Non-parametric as memorizing, in exactly the wrong way?

There is a cool view of the whole non-parametric Bayes thing that I think is very instructive. It's easiest to see in the case of the Pitman-Yor language modeling work by Frank Wood and Yee Whye Teh. The view is "memorize what you can, and back off (to a parametric model) when you can't." This is basically the "backoff" view... where NP Bayes comes in is to control the whole "what you can" aspect. In other words, if you're doing language modeling, try to memorize two grams; but if you haven't seen enough to be confident in your memorization, back off to one grams; and if you're not confident there, back off to a uniform distribution (which is our parametric model -- the base distribution).

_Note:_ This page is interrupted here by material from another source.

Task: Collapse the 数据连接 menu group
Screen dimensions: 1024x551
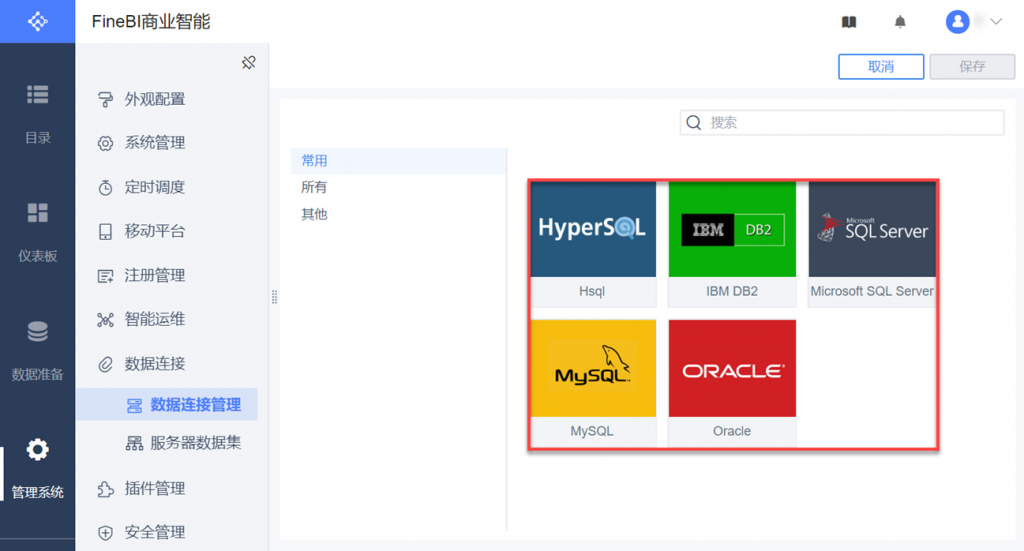Action: coord(155,363)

Or, if you think about the state-splitting PCFG work (done both at Berkeley and at Stanford), basically what's going on is that we're memorizing as many differences of tree labels as we can, and then backing off to the "generic" label when memorization fails. Or if we look at Trevor Cohn's NP-Bayes answer to DOP, we see a similar thing: memorize big tree chunks, but if you can't, fall back to a simple CFG (our parametric model).

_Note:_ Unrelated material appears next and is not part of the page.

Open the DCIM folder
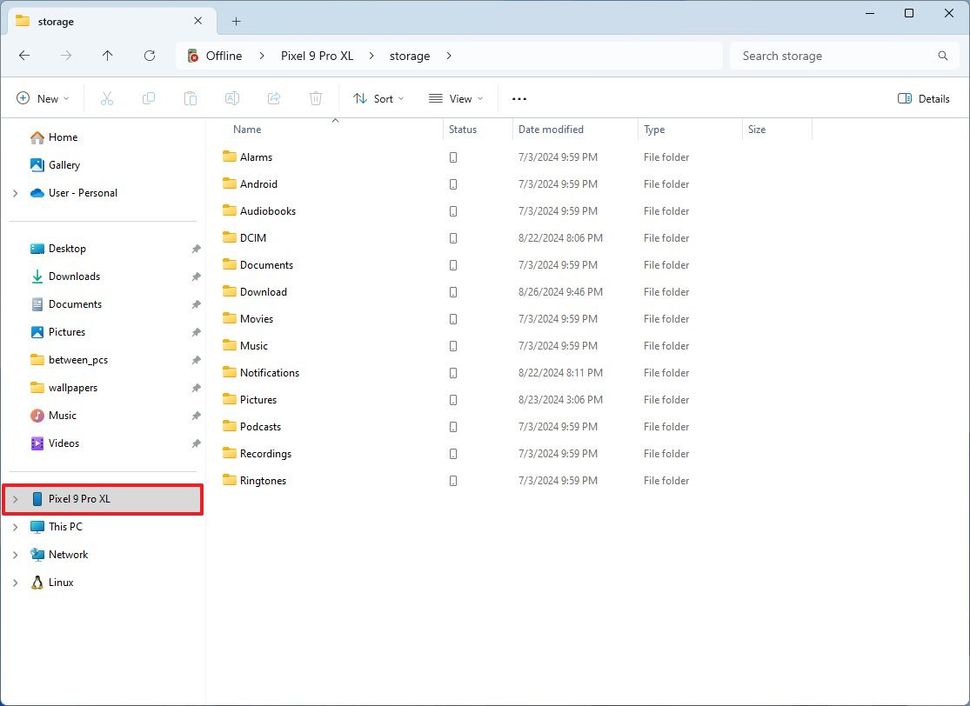The image size is (970, 706). pos(253,238)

Now, the weird thing is that this mode of memorization is kind of backwards from how I (as an outsider) typically interpret cognitive models (any cogsci people out there, feel free to correct me!). If you take, for instance, morphology, there's evidence that this is exactly not what humans do. We (at least from a popular science) perspective, basically memorize simple rules and then remember exceptions. That is, we remember that to make the past tense of a verb, we add "-ed" (the sound, not the characters) but for certain verbs, we don't: go/went, do/did, etc. You do little studies where you ask people to inflect fake words and they generally follow the rule, not the exceptions (but see * below).

If NP Bayes had its way on this problem (or at least if the standard models I'm familiar with had their way), they would memorize "talk" -> "talked" and "look" -> "looked" and so on because they're so familiar. Sure, it would still memorize the exceptions, but it would also memorize the really common "rule cases too... why? Because of course it could fall back to the parametric model, but these are so common that the standard models would really like to take advantage of the rich-get-richer phenomenon on things like DPs, thus saving themselves cost by memorizing a new "cluster" for each common word. (Okay, this is just my gut feeling about what such models would do, but I think it's at least defensible.) Yes, you could turn the DP "alpha" parameter down, but I guess I'm just not convinced this would do the right thing. Maybe I should just implement such a beast but, well, this is a blog post, not a *ACL paper :P.

Take as an alternative example the language modeling stuff. Basically what it says is "if you have enough data to substantiate memorizing a 5 gram, you should probably memorize a 5 gram." But why? If you could get the same effect with a 2 or 3 gram, why waste the storage/time?!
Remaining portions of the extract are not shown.